▶ Extracted data
• • •

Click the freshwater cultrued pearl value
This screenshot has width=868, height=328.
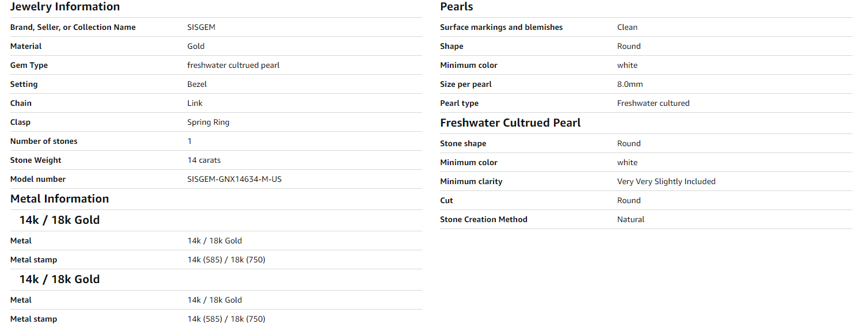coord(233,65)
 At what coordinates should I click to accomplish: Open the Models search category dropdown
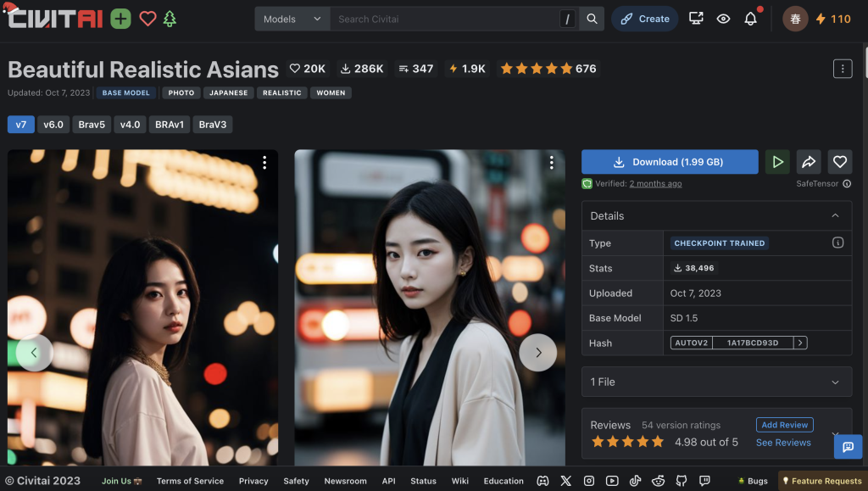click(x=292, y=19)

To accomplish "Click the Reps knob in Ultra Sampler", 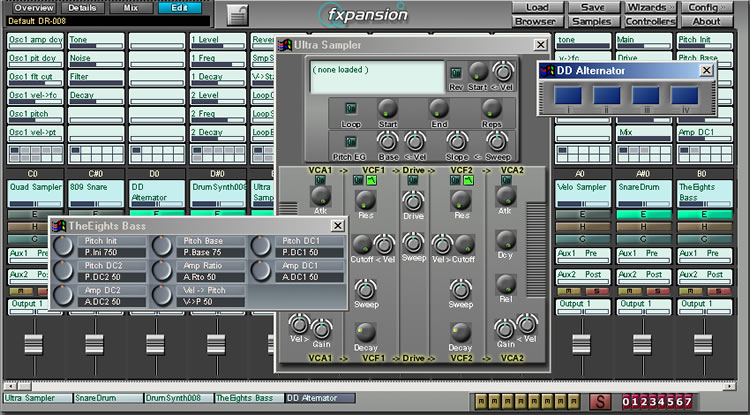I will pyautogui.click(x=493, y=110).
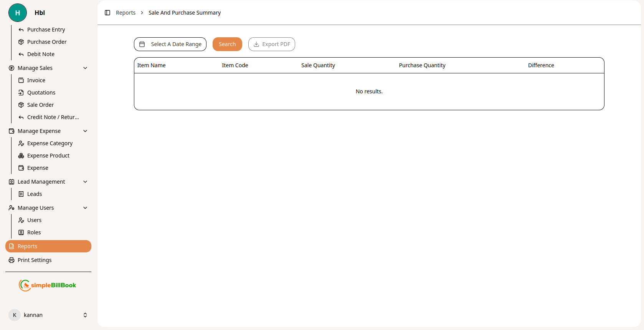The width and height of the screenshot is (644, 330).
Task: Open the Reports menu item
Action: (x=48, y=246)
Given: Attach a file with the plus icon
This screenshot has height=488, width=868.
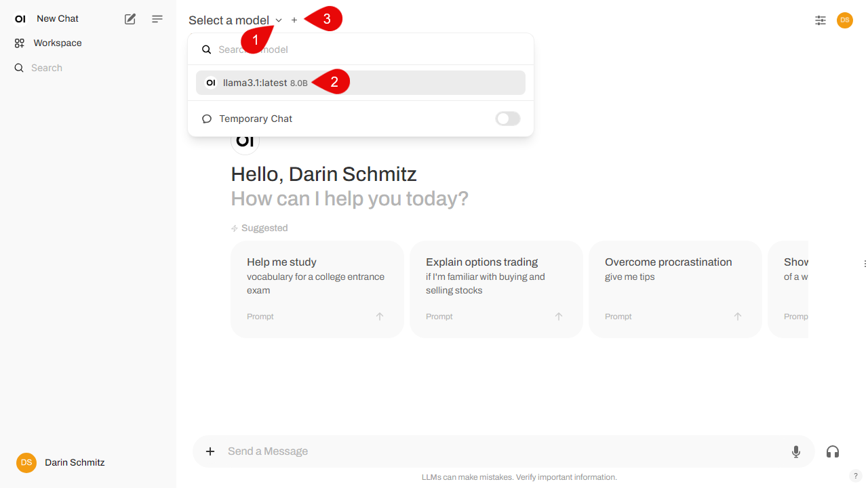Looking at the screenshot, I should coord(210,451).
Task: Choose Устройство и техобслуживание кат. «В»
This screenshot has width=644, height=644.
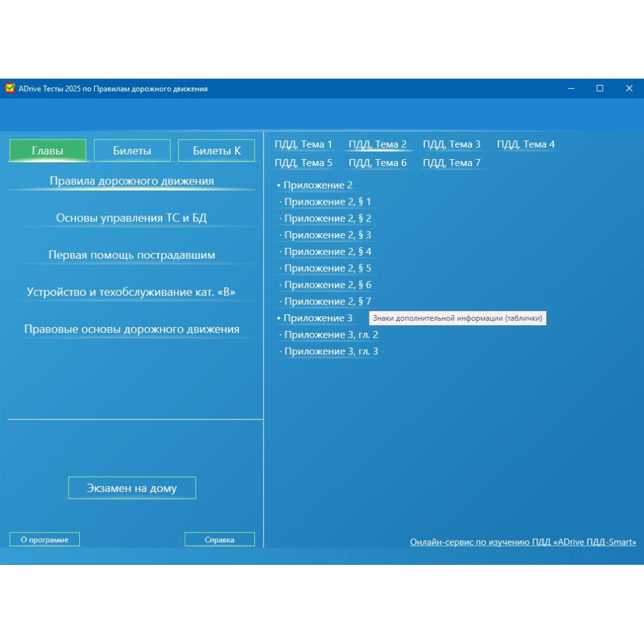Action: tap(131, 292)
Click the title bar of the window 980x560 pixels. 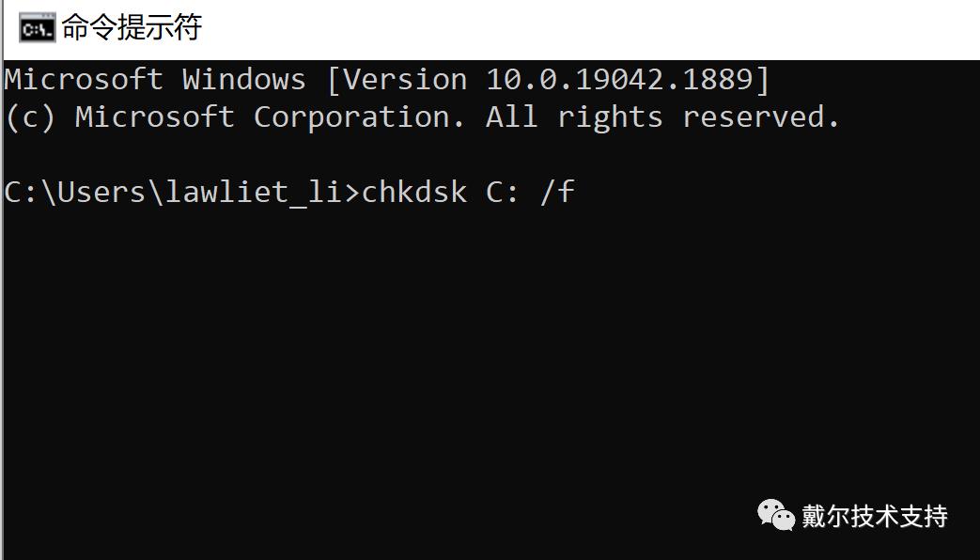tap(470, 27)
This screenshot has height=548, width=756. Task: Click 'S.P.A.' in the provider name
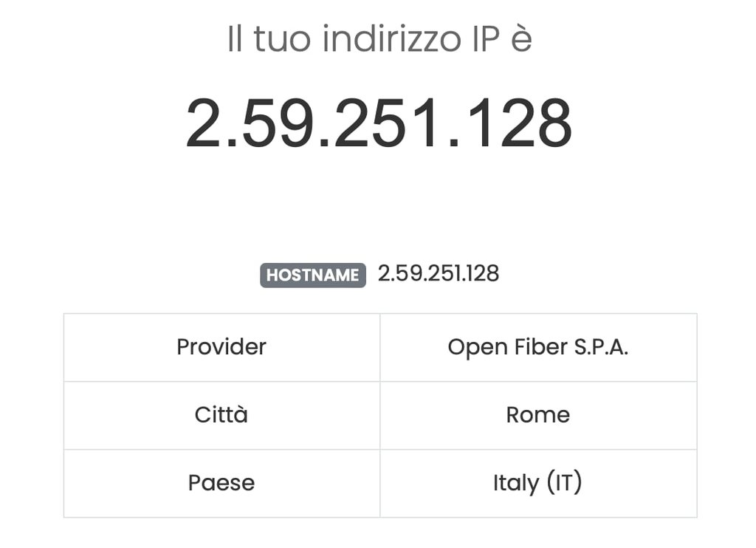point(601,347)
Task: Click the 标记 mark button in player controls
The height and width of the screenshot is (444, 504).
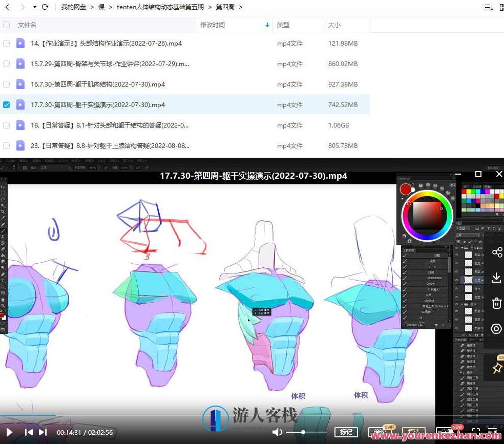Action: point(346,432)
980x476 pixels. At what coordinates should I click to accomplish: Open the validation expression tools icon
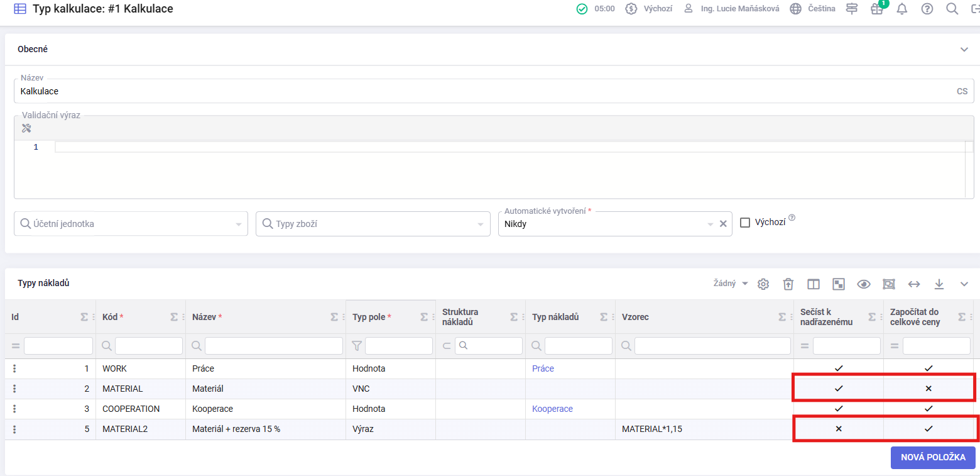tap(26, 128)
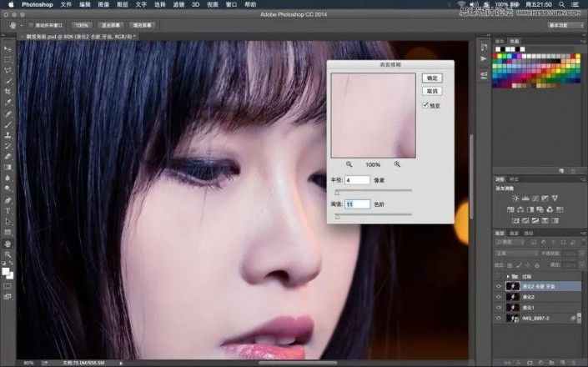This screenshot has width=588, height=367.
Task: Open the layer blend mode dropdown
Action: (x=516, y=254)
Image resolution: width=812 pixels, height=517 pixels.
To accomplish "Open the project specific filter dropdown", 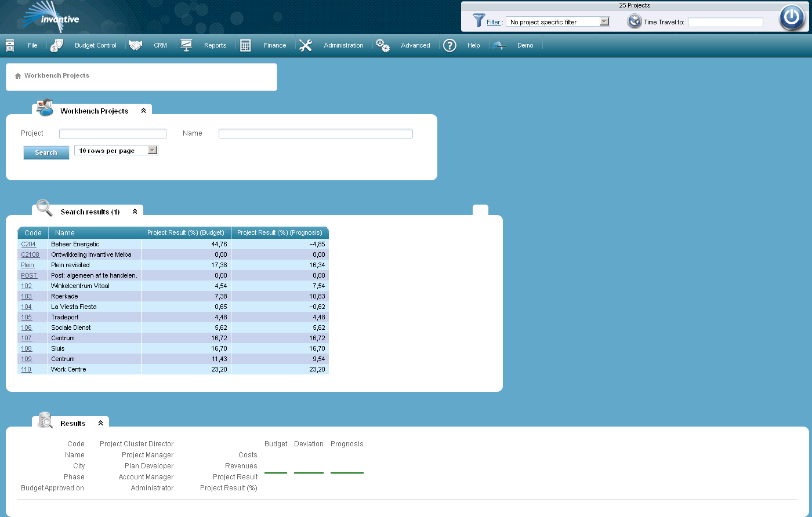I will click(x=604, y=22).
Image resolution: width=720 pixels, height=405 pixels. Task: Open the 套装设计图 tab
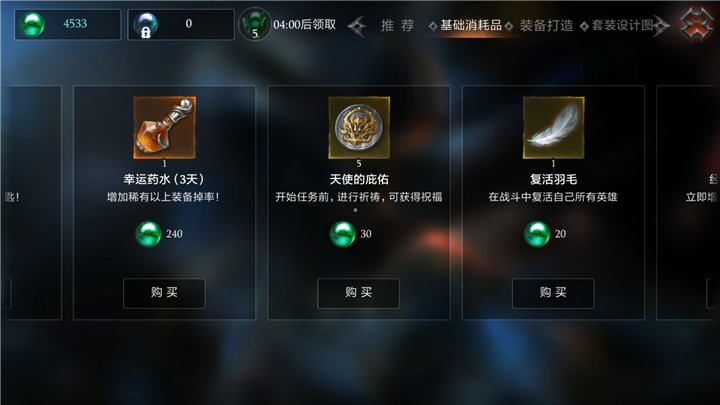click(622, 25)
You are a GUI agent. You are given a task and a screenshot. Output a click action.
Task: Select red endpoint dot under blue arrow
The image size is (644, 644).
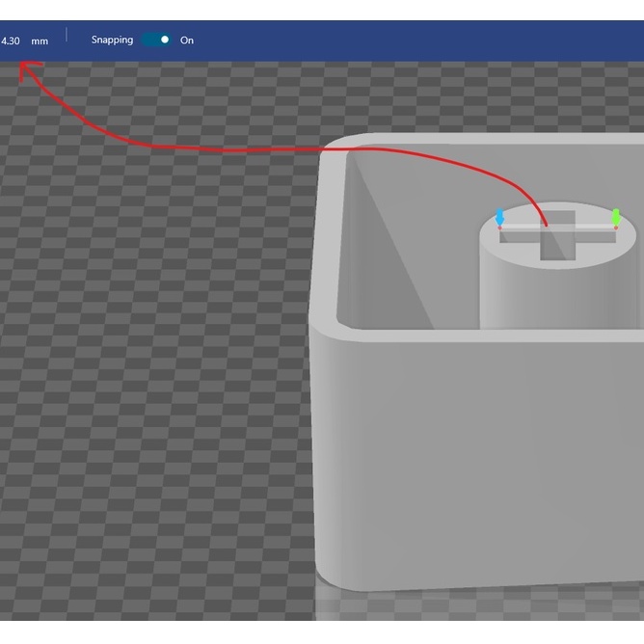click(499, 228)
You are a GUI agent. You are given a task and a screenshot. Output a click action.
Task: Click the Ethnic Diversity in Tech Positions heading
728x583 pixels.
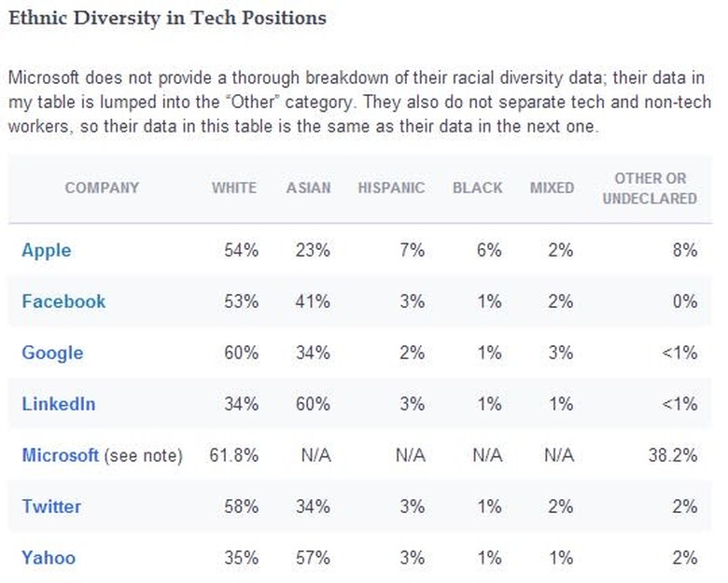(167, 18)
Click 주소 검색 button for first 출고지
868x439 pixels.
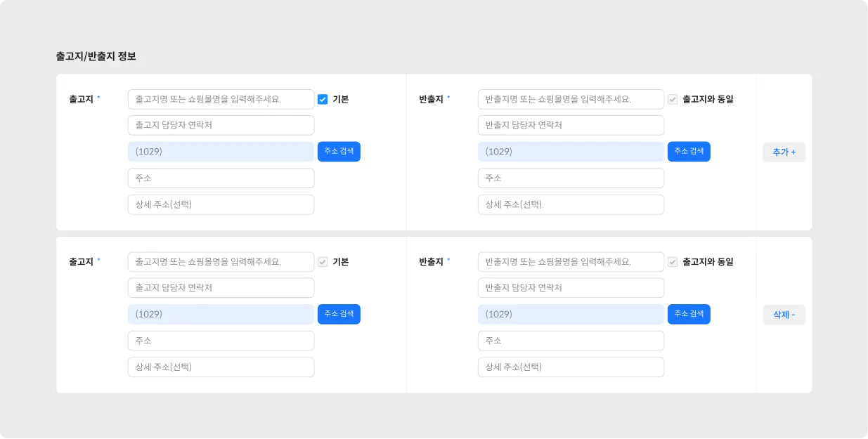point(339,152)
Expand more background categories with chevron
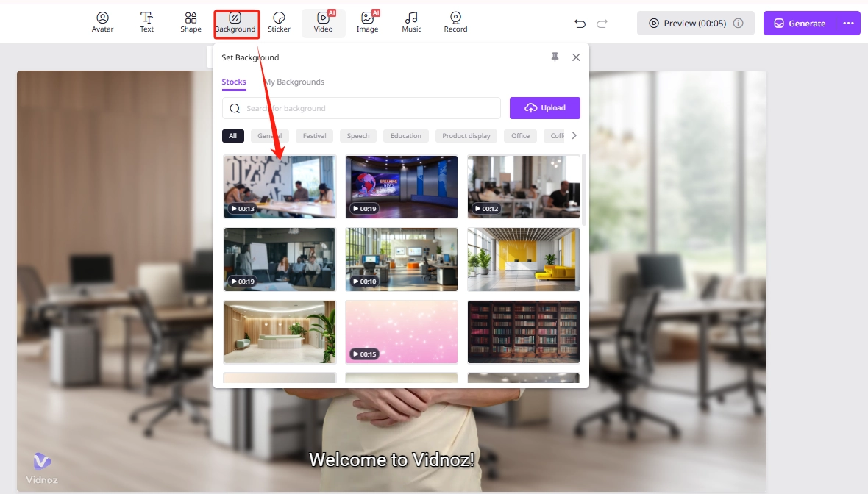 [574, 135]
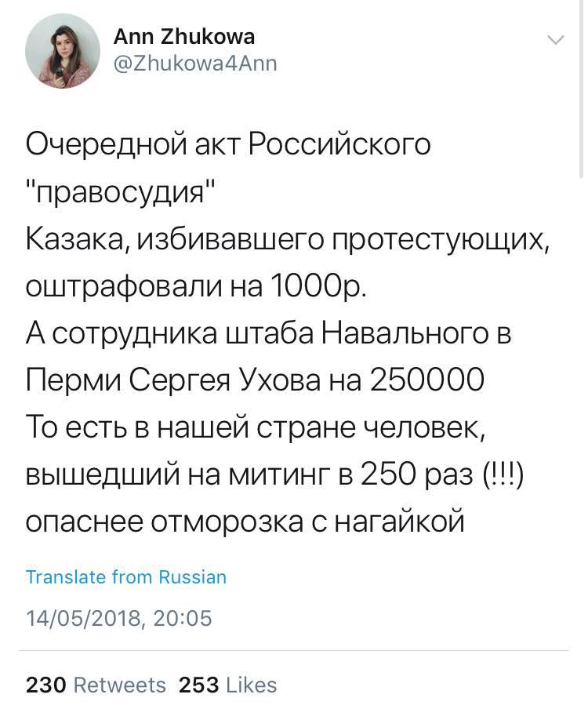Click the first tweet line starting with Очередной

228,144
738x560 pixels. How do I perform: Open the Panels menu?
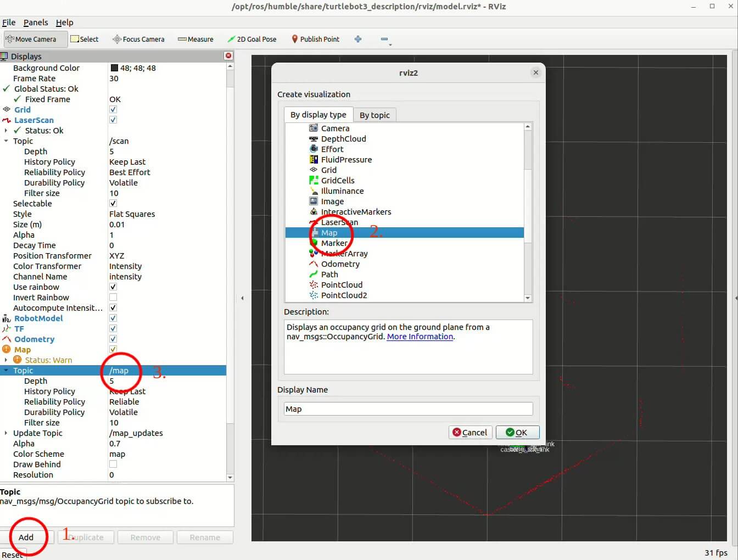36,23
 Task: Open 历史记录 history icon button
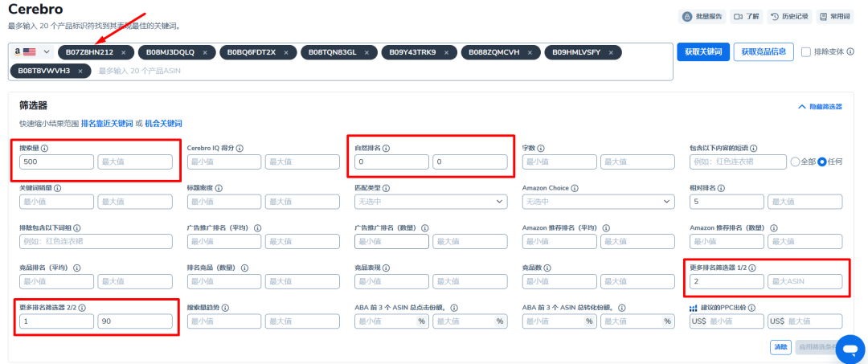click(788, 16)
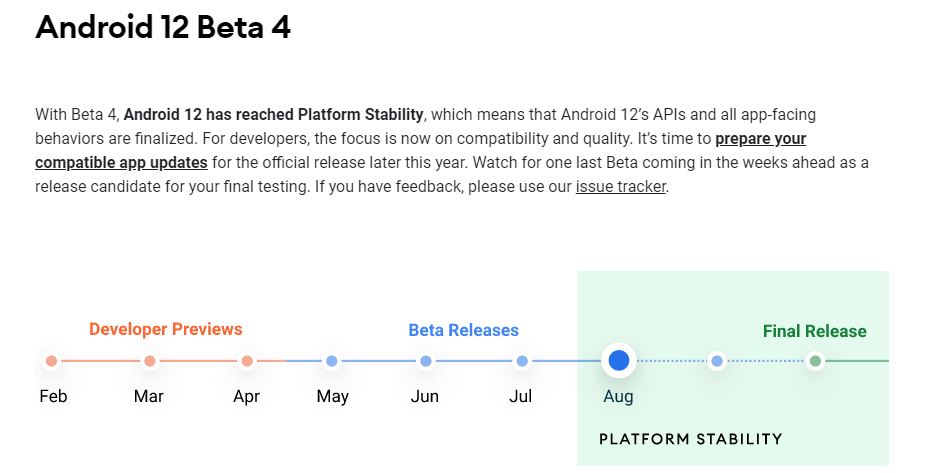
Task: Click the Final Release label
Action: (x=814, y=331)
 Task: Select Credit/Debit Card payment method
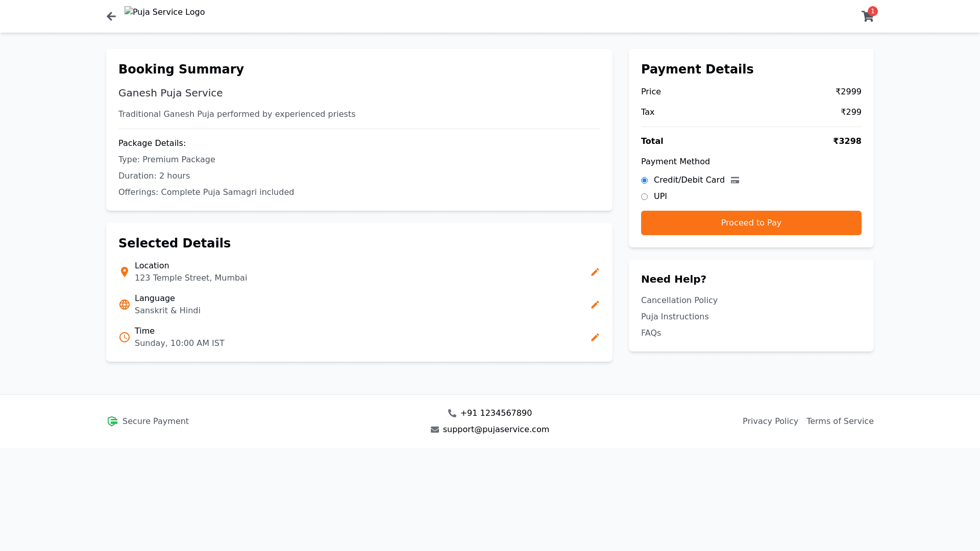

• • •

▶ Prompt
Pick out the lines above that hold the string "Select" and show them.

▶ Solution for this problem
Task: Select red endpoint dot under blue arrow
 Task: Select Credit/Debit Card payment method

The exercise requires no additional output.